Les avions de Bombardier atterrissent parfois dans des endroits inusités. Comme dans les palais de justice. Ou dans des documents secrets du gouvernement américain dévoilés par WikiLeaks.

Dans un câble confidentiel envoyé au secrétariat d'État en janvier 2010, un responsable du consulat américain à Dubaï signale la présence de deux mystérieux biréacteurs régionaux CRJ de Bombardier qui semblent abandonnés dans un aéroport endormi de la région.

Le câble porte essentiellement sur les efforts de la dirigeante de l'aéroport Ras Al Khaima, Michelle Soliman, pour revitaliser l'infrastructure après la suspension des vols de son unique transporteur commercial, RAK Airways. L'auteur du câble écrit qu'il ne s'agira probablement pas d'une mince tâche, notamment parce que l'aéroport était utilisé par une société aérienne liée au marchand d'armes russe Victor Bout, visé par des sanctions des Nations unies.

«Soliman a aussi désigné comme suspects deux nouveaux CRJ de Bombardier valant 50 millions US abandonnés par leurs propriétaires immédiatement après leur arrivée, ajoute l'auteur du câble. Soliman a affirmé qu'il était impossible de joindre les propriétaires, bien que des employés de maintenance se présentent de temps à autre.»

Photo révélatrice

Sur une photo satellite disponible sur GoogleMaps, il est effectivement possible de voir les deux appareils CRJ sur le tarmac, à une extrémité de l'aéroport. Selon un employé de l'aéroport, cité par la publication spécialisée Flight International, les appareils sont là depuis plus de 18 mois.

L'origine des avions n'est cependant pas si mystérieuse que cela. Ils sont peints aux couleurs originales de Nur Avia, société mère de Tatarstan Airlines, qui a commandé six appareils CRJ900 de Bombardier en mai 2007.

Tatarstan Airlines a pris possession de deux premiers appareils en juillet, mais le transporteur s'est heurté à un obstacle de taille: les autorités russes ont tardé (et tardent toujours) à certifier cet avion de 86 places.

L'équivalent russe de Transports Canada avait pourtant certifié sans problème le CRJ200, un appareil de 50 places, et le turbopropulseur Q400 de Bombardier.

Une société russe, Sukhoi, est toutefois en train de mettre au point un biréacteur régional, le Superjet 100, qui visera le même marché que le CRJ900, soit celui des appareils de 90 à 100 places.

En attendant la certification du CRJ900, Tatarstan Airlines a fait savoir qu'elle tenterait de louer les deux premiers appareils à d'autres transporteurs. Bombardier n'a pas livré les quatre autres appareils destinés à Tatarstan Airlines, mais elle ne les a pas retirés non plus de son carnet de commandes.

«En ce qui nous concerne, le processus est en marche et nous espérons qu'il donnera lieu à une certification», a déclaré le porte-parole de Bombardier Avions commerciaux, John Arnone.

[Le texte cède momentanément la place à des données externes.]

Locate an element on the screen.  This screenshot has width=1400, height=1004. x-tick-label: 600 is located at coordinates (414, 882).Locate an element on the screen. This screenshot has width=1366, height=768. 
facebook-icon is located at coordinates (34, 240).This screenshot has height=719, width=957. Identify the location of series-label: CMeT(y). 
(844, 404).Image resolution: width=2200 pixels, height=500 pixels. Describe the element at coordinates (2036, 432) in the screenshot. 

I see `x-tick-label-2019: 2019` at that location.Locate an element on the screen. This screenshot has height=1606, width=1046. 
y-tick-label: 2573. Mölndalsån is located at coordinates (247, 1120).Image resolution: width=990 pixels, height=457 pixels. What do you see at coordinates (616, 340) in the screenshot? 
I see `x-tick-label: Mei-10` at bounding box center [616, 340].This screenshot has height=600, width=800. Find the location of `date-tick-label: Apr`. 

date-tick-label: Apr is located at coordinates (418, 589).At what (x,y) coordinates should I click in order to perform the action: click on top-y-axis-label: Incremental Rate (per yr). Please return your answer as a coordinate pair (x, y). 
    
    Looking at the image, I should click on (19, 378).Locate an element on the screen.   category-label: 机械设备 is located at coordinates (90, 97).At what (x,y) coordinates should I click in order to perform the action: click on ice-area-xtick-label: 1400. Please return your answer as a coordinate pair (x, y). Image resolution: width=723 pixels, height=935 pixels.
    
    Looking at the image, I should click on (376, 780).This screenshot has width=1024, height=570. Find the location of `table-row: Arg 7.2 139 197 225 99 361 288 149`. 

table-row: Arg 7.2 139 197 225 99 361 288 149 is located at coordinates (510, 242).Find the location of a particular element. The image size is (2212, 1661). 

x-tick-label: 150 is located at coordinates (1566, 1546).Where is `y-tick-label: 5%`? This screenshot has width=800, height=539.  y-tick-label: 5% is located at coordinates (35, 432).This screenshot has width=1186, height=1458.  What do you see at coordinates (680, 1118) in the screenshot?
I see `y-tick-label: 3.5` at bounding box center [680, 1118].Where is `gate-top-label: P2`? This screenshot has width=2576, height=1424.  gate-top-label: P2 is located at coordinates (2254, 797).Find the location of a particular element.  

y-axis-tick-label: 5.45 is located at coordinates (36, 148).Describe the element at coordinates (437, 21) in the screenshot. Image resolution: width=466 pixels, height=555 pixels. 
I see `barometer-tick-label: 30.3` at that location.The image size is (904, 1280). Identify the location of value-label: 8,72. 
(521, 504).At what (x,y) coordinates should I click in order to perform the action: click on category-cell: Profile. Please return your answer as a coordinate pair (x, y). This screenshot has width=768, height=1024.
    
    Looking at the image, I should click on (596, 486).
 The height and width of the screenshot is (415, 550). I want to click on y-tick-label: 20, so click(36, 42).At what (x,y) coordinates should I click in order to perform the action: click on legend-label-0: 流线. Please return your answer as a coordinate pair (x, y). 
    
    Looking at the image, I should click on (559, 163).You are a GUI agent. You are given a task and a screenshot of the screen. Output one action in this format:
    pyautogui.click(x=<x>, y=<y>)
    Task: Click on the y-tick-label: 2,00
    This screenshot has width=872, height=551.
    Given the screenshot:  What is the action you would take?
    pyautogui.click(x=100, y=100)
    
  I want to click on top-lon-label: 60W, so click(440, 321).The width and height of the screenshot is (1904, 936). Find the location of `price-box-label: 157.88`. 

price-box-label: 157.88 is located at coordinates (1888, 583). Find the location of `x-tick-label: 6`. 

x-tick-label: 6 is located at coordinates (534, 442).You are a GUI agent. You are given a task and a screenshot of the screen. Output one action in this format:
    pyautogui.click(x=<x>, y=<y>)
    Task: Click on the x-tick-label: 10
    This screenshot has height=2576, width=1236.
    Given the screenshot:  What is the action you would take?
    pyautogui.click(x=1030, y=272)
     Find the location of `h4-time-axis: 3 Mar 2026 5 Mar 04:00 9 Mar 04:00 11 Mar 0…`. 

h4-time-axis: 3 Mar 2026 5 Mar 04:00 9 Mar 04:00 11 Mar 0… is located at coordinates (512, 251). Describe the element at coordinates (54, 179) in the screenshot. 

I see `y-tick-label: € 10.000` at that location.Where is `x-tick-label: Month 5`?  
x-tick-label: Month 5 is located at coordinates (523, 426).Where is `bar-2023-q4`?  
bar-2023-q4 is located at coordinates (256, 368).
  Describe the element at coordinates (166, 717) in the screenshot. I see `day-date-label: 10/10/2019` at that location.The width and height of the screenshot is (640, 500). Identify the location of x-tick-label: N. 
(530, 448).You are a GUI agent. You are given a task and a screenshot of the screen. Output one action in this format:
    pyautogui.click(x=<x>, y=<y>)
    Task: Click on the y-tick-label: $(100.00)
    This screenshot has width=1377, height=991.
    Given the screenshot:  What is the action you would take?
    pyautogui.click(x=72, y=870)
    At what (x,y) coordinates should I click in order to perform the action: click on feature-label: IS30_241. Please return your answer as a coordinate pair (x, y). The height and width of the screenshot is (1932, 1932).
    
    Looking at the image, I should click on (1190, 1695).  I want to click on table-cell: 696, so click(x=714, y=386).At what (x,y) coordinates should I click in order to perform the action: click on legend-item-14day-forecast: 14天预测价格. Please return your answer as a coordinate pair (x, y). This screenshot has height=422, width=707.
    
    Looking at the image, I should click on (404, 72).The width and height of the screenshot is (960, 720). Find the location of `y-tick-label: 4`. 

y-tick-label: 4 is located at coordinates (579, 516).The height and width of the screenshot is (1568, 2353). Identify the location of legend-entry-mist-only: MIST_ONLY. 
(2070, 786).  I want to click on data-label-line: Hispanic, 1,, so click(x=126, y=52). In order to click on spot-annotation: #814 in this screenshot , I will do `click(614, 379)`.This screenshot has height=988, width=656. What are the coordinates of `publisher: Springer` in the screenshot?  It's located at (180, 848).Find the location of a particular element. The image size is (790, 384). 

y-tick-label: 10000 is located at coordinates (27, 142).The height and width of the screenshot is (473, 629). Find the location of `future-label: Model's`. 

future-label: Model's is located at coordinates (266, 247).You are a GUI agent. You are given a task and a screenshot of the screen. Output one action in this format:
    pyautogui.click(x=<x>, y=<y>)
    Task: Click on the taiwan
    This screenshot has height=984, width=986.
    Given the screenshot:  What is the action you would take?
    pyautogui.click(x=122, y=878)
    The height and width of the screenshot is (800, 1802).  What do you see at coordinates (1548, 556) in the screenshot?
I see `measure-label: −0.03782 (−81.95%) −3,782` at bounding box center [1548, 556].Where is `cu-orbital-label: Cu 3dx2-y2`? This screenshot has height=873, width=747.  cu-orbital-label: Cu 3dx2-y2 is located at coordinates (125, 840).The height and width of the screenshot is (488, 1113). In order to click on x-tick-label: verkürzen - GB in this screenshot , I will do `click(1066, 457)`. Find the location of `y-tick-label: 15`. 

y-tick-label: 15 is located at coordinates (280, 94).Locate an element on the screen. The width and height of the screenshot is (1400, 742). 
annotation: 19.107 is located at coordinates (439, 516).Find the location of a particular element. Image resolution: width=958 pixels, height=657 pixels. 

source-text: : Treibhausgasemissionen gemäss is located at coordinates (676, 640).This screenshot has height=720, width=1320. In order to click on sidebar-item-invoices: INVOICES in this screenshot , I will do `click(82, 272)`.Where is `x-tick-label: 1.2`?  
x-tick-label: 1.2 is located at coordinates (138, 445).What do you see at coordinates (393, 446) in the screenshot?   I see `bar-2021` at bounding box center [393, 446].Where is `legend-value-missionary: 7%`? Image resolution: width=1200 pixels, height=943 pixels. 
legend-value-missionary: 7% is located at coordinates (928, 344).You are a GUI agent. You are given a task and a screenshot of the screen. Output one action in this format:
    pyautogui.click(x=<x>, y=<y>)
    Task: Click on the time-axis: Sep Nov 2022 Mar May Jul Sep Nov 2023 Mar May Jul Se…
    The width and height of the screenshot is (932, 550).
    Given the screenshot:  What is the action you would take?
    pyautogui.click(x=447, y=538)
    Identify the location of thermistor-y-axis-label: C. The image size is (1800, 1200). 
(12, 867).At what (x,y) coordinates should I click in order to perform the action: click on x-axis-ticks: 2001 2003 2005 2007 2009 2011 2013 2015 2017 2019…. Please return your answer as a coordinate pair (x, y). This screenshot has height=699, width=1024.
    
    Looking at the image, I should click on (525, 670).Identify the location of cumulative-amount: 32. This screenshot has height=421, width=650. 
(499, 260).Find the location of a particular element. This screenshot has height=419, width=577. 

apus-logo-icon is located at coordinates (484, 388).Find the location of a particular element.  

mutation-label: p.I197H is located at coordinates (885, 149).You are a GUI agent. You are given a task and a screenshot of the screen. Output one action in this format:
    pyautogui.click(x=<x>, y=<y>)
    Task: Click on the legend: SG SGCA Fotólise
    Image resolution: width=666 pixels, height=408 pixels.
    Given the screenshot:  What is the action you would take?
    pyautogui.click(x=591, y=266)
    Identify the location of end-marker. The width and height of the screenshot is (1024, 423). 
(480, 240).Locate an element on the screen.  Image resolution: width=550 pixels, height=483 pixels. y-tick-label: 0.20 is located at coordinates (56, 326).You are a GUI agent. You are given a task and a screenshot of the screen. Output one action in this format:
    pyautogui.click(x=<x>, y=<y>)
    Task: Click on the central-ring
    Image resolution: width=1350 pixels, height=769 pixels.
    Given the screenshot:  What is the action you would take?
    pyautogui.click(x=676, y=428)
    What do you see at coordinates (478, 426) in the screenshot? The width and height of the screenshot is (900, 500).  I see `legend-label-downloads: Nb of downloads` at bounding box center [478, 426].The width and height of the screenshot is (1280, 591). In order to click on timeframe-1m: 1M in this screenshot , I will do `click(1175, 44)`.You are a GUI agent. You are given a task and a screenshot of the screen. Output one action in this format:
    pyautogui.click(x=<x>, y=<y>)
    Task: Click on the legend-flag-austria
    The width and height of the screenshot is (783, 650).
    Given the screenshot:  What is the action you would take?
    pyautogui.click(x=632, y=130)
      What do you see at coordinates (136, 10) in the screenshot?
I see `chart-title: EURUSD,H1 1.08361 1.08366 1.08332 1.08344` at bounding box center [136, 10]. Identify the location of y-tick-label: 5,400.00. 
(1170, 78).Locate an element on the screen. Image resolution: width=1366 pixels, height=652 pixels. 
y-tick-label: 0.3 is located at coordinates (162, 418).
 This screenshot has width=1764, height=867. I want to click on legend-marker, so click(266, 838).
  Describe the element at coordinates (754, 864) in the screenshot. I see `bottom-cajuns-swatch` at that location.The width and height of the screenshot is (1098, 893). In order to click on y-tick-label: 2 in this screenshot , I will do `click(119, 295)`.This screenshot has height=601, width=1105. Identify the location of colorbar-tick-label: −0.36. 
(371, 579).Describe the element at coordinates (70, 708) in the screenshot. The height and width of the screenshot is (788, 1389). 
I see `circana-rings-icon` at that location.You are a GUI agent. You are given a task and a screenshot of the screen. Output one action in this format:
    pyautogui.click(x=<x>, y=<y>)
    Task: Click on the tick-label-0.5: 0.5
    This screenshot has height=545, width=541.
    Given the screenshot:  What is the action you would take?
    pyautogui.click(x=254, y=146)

Interrogé sur l'endroit où se trouvent les deux premiers appareils, il s'est fait laconique.

«Aux dernières nouvelles, les CRJ de Tatarstan Airlines étaient à Dubaï», a-t-il indiqué.

Bombardier Avions d'affaires a également sa part d'affaires rocambolesques.

Vendredi dernier, les avocats de Bombardier ont déposé en Cour supérieure du Québec une poursuite contre un client qui a refusé de prendre livraison d'un biréacteur d'affaires Challenger 300.

Tahe Air Taxi Services a commandé l'appareil de près de 20 millions US en décembre 2006. L'entreprise turque de nolisement d'avions d'affaires devait prendre livraison du Challenger en juin 2008. Or, selon Bombardier, l'entreprise a trouvé prétexte sur prétexte pour retarder cette livraison. Tahe, qui s'est fait remplacer par la société Tegra en cours de route, mais qui était représenté par la même personne, Taner Yilmaz, a notamment réclamé de nouveaux appuis-pieds et une formation pour ses pilotes. Or, les pilotes n'étaient jamais disponibles pour les séances de formation offertes par Bombadier et la date de livraison a dû être retardée à plusieurs reprises.

L'appareil, doté de nouveaux appuis-pieds, était prêt le 17 décembre 2008.

«Étonnamment, le 29 décembre 2008, Tegra a avisé Bombardier qu'elle annulait l'entente d'achat parce qu'il y avait un «délai non excusable» dans la livraison de l'appareil», écrivent les avocats de Bombardier dans leur requête.

Bombardier réclame à Tegra 6 millions US de dommages en pertes de profits, coûts d'entreposage, coûts d'entretien et coûts de modification pour la revente. L'entreprise détient présentement un dépôt de 5,8 millions US versé par Tegra en vertu de l'entente d'achat.